__Task instructions__:
a) Answer these questions using the article about Provost Jean Morrison:
(i) In what month and year did Morrison join BU?
(ii) What percentage of the Class of 2011 took out loans to finance their degrees?
(iii) How much are undergraduates receiving in BU scholarships this year?
b) Please sum up the article about Provost Jean Morrison in two sentences.
c) Supply the next part of the interview with Provost Jean Morrison, starting after its final sentence.

__Source document__:
########################################
Meet Provost Jean Morrison
BU’s chief academic officer keeps a close eye on teaching and research standards.
By Andrew Thurston
Photo by Vernon Doucette
When they were in day care, you made surprise visits. In high school, you got parent-teacher nights. With your son or daughter away at college, you might feel a little out of the loop when it comes to keeping tabs on the quality of your child’s education. You needn’t worry. Jean Morrison has it covered.
Provost Morrison’s office is, as she frankly puts it, “ultimately responsible for the quality of academic programs Boston University offers.” The Office of the Provost helps run everything from study abroad opportunities to audits of academic programs; you can think of it as your surprise visit and parent-teacher night rolled into one.
Morrison, who joined BU in January 2011 after a distinguished career as a teacher and administrator at the University of Southern California, spoke to Parent about how she’s making sure your children get the best education available.
Parent: When you speak with parents, what questions do they usually ask you?
Jean Morrison: The one that’s commonly asked these days is about student debt: are our students going to be able to absorb the debt they incur by completing a BU undergraduate education? We work very hard as a university to ensure that the total debt our students take is not an impossible burden; I think we do very well on this point. If you take our Class of 2011 as an example, a relatively small 57 percent of those students took out loans to finance their degrees. The students who’ve chosen to borrow in the federal loan program, we have been proud to see, have had a default rate of less than 1 percent. We are very mindful that this is a difficult time for families, and so the University devotes considerable time and resources to help make these costs more manageable. This year alone, undergraduates are receiving $189 million in BU scholarships.
########################################
__Data supplied__:
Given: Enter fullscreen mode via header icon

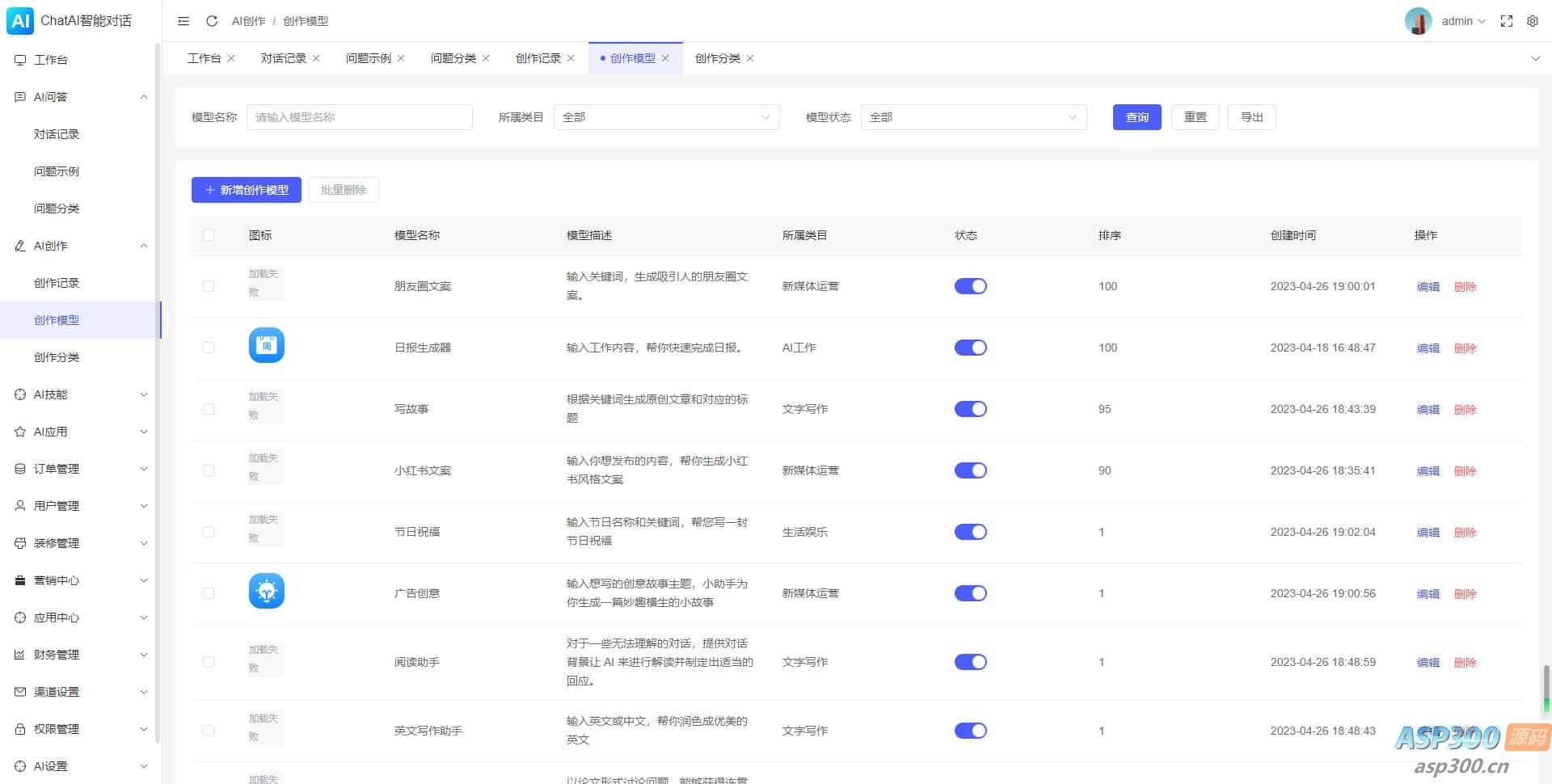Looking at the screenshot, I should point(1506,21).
########################################
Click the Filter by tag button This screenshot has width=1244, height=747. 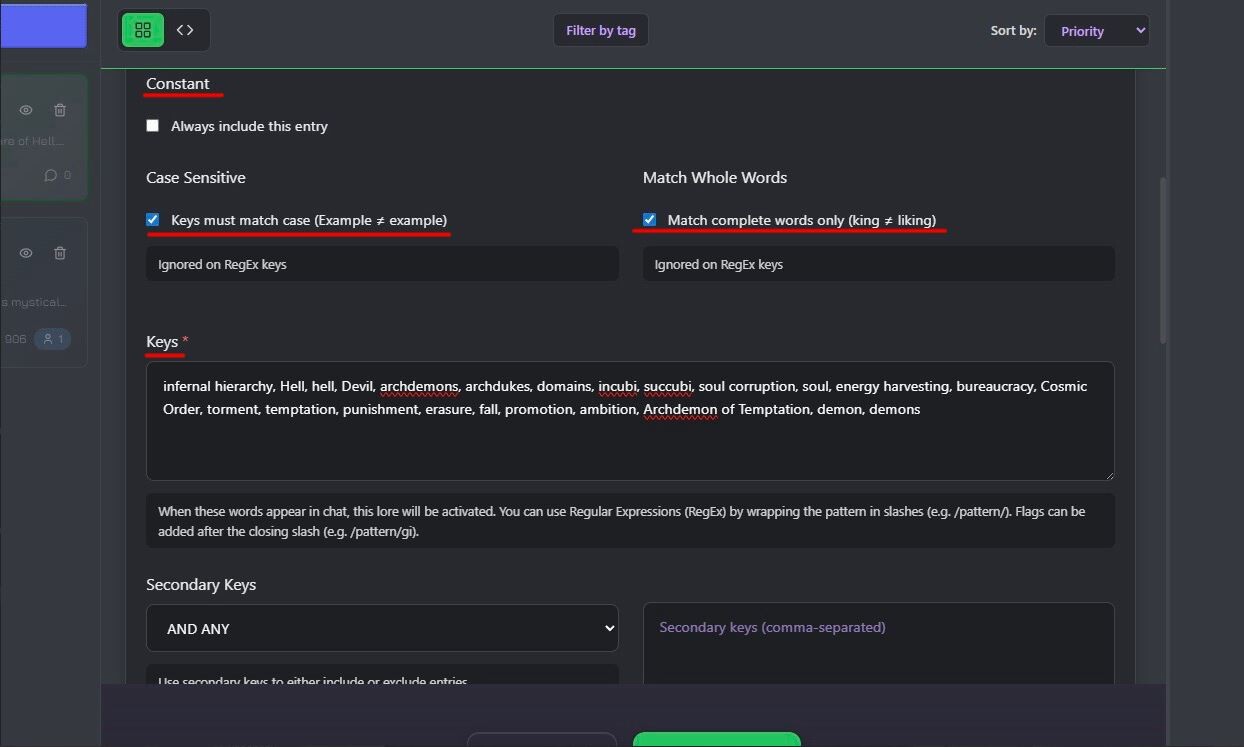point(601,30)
########################################
__Results in order__:
a)
(i) January 2011
(ii) 57 percent
(iii) $189 million

b) Jean Morrison, who came to Boston University in January 2011 after a career as a teacher and administrator at the University of Southern California, heads the Office of the Provost, which she says is ultimately responsible for the quality of BU's academic programs. She reports that parents most often ask her about student debt, and she points out that 57 percent of the Class of 2011 took out loans, that federal loan borrowers have had a default rate under 1 percent, and that undergraduates are receiving $189 million in BU scholarships this year.

c)
The other thing parents are concerned about is the quality of the education and experience that students receive. We have a large number of very different kinds of offerings and, with programs as diverse as engineering, theology, and communications, there’s really an extraordinary breadth of opportunities for students at BU.
Many parents may also be concerned about how well a BU education prepares students for today’s difficult work environment.
Students go on from Boston University to a whole range of different next steps—some go right into the workforce in a variety of different careers and jobs; many go on to graduate school. I think students who’ve attended BU tend to have a lot of real-world experience: they’ve lived in Boston and navigated life in the city, and many have had international experience as part of study abroad programs. Finally, a lot of our students have internships while they’re undergraduates and that’s critical. Oftentimes the internships lead directly to post-baccalaureate jobs; if they don’t, the experience is almost always extremely helpful to students when they go to look for a job.
What checks do you have in place to make sure BU continues to offer the best education possible?
One of the initiatives I’ve launched is the academic program review. This is an ongoing effort to assess the quality of all of our academic programs. I think that will pay real dividends as far as parents are concerned because it will help us identify the strengths—and the weaknesses—in our academic program and give us the opportunity to fix things that need to be fixed and grow some of our strengths.
What other initiatives have you introduced since joining the University?
One that’s in the planning stage right now is a University-wide arts initiative to ensure all of our undergraduates have a substantive experience or interaction with the arts. I think one aspect of being a well-rounded and well-educated citizen is having a real appreciation for the arts, and the University-wide arts initiative will provide that kind of exposure to our students and also enhance the recognition of our outstanding arts programs and those of our city. We hope to launch that effort in the next academic year.
What has excited you most about BU?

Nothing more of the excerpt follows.